Despite this 911 mess, officials refuse to provide a clear price or timeline. Their public statements downplay basic facts. They call the reboot responsible but give no explanation for how nearly half a billion dollars vanished with nothing to show for it.

Fire chiefs and first responders say they, the people who will rely on this technology, were neither consulted nor given meaningful information during the process. These leaders will be on the front lines during the next firestorm or earthquake, yet they lack confidence because they were never asked for their opinion or expertise.

This is not a minor bureaucratic mistake. It is a breach of public trust.

Californians were promised a system capable of surviving disasters.

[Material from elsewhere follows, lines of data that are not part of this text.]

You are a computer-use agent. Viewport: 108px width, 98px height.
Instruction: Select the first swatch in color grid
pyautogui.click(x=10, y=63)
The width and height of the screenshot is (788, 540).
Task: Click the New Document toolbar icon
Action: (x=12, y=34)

Instead, we are left with a 1970s-era network that experts warn is deteriorating daily.

Replacement parts barely exist. Skilled technicians are retiring. Yet the state’s new plan still lacks a clear scope, deadlines, and assurances that first responders will be involved in future decisions. California has repeated this pattern in major tech projects: bold promises, experimental ideas, rising costs, and a lack of accountability, all while families continue to pay some of the highest taxes, utility rates, and gas prices in the country.

It should outrage every Californian that companies can deliver food, appliances, and medicine to a doorstep with precision, yet the state cannot provide a working phone system after six years and nearly half a billion dollars.

Californians are not asking for the impossible. They want a 911 system that works when their house is on fire or when their child cannot breathe. They seek leaders who tell the truth, set real deadlines, include first responders at every stage, and stop treating taxpayer money as limitless.

Californians have already paid the bill. It is time for a full accounting and a plan grounded in competence, transparency, and respect for the people who fund this government.